### Exercise goal
Nothing less than an exact copy of all the records is required.

### Task input

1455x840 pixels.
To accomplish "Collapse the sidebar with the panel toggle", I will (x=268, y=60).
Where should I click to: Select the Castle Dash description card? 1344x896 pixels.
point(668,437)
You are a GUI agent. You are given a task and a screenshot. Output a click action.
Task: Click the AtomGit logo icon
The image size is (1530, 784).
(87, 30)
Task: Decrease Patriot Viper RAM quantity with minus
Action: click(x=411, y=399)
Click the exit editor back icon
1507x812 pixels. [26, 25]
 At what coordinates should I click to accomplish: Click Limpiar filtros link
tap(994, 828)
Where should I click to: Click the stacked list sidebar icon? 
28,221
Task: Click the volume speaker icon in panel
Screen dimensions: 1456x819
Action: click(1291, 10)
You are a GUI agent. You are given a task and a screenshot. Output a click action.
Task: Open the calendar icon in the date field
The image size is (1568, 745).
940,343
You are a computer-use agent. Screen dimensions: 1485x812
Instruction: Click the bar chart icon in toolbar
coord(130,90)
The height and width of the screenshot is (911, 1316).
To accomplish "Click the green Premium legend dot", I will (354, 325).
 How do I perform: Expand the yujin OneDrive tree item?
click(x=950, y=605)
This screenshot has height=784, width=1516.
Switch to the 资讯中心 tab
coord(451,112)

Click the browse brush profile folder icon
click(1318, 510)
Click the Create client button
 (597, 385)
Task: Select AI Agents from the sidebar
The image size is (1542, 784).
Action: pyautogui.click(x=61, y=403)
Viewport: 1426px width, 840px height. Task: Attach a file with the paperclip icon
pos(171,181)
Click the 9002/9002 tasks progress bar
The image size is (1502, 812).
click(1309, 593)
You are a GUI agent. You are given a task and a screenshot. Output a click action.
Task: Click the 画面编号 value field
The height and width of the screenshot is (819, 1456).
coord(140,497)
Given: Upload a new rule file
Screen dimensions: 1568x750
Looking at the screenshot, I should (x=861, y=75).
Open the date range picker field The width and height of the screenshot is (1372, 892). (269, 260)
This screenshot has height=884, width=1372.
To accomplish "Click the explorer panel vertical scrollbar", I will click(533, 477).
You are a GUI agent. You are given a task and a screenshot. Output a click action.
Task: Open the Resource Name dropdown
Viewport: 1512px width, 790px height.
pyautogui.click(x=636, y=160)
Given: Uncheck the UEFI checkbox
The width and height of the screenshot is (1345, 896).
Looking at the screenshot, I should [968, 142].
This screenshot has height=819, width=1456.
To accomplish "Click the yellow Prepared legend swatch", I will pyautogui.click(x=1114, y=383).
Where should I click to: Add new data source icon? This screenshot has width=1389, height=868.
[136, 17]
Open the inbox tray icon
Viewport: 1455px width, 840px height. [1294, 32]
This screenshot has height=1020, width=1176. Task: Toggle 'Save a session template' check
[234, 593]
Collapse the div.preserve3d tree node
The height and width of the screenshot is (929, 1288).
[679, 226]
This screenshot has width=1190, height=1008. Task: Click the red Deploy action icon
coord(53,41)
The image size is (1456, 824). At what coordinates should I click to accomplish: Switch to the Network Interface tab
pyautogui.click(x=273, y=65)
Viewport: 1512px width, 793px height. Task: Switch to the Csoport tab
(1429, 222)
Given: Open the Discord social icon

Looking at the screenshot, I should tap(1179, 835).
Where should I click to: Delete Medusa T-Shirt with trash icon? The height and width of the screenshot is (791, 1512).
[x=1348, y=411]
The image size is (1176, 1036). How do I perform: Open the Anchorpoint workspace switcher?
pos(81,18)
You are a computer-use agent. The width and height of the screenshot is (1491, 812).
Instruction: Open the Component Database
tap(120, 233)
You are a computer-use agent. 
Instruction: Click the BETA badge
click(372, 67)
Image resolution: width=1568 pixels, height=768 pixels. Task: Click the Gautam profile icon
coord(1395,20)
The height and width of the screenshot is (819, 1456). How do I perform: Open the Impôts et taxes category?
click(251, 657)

### Reply
1455x840 pixels.
To accomplish "Collapse the sidebar with the panel toggle", I will (x=268, y=60).
Where should I click to: Select the Castle Dash description card? 1344x896 pixels.
point(668,437)
You are a GUI agent. You are given a task and a screenshot. Output a click action.
Task: Click the AtomGit logo icon
The image size is (1530, 784).
(87, 30)
Task: Decrease Patriot Viper RAM quantity with minus
Action: click(x=411, y=399)
Click the exit editor back icon
1507x812 pixels. [26, 25]
 At what coordinates should I click to accomplish: Click Limpiar filtros link
tap(994, 828)
Where should I click to: Click the stacked list sidebar icon? 
28,221
Task: Click the volume speaker icon in panel
Screen dimensions: 1456x819
Action: click(1291, 10)
You are a GUI agent. You are given a task and a screenshot. Output a click action.
Task: Open the calendar icon in the date field
The image size is (1568, 745).
940,343
You are a computer-use agent. Screen dimensions: 1485x812
Instruction: Click the bar chart icon in toolbar
coord(130,90)
The height and width of the screenshot is (911, 1316).
To accomplish "Click the green Premium legend dot", I will (354, 325).
 How do I perform: Expand the yujin OneDrive tree item?
click(x=950, y=605)
This screenshot has height=784, width=1516.
Switch to the 资讯中心 tab
coord(451,112)

Click the browse brush profile folder icon
click(1318, 510)
Click the Create client button
 (597, 385)
Task: Select AI Agents from the sidebar
The image size is (1542, 784).
Action: pyautogui.click(x=61, y=403)
Viewport: 1426px width, 840px height. Task: Attach a file with the paperclip icon
pos(171,181)
Click the 9002/9002 tasks progress bar
The image size is (1502, 812).
click(1309, 593)
You are a GUI agent. You are given a task and a screenshot. Output a click action.
Task: Click the 画面编号 value field
The height and width of the screenshot is (819, 1456).
coord(140,497)
Given: Upload a new rule file
Screen dimensions: 1568x750
Looking at the screenshot, I should (x=861, y=75).
Open the date range picker field The width and height of the screenshot is (1372, 892). (269, 260)
This screenshot has height=884, width=1372.
To accomplish "Click the explorer panel vertical scrollbar", I will click(533, 477).
You are a GUI agent. You are given a task and a screenshot. Output a click action.
Task: Open the Resource Name dropdown
Viewport: 1512px width, 790px height.
pyautogui.click(x=636, y=160)
Given: Uncheck the UEFI checkbox
The width and height of the screenshot is (1345, 896).
Looking at the screenshot, I should [968, 142].
This screenshot has height=819, width=1456.
To accomplish "Click the yellow Prepared legend swatch", I will pyautogui.click(x=1114, y=383).
Where should I click to: Add new data source icon? This screenshot has width=1389, height=868.
[136, 17]
Open the inbox tray icon
Viewport: 1455px width, 840px height. [1294, 32]
This screenshot has height=1020, width=1176. Task: Toggle 'Save a session template' check
[234, 593]
Collapse the div.preserve3d tree node
The height and width of the screenshot is (929, 1288).
[679, 226]
This screenshot has width=1190, height=1008. Task: Click the red Deploy action icon
coord(53,41)
The image size is (1456, 824). At what coordinates should I click to accomplish: Switch to the Network Interface tab
pyautogui.click(x=273, y=65)
Viewport: 1512px width, 793px height. Task: Switch to the Csoport tab
(1429, 222)
Given: Open the Discord social icon

Looking at the screenshot, I should tap(1179, 835).
Where should I click to: Delete Medusa T-Shirt with trash icon? The height and width of the screenshot is (791, 1512).
[x=1348, y=411]
The image size is (1176, 1036). How do I perform: Open the Anchorpoint workspace switcher?
pos(81,18)
You are a computer-use agent. The width and height of the screenshot is (1491, 812).
Instruction: Open the Component Database
tap(120, 233)
You are a computer-use agent. 
Instruction: Click the BETA badge
click(372, 67)
Image resolution: width=1568 pixels, height=768 pixels. Task: Click the Gautam profile icon
coord(1395,20)
The height and width of the screenshot is (819, 1456). How do I perform: Open the Impôts et taxes category?
click(251, 657)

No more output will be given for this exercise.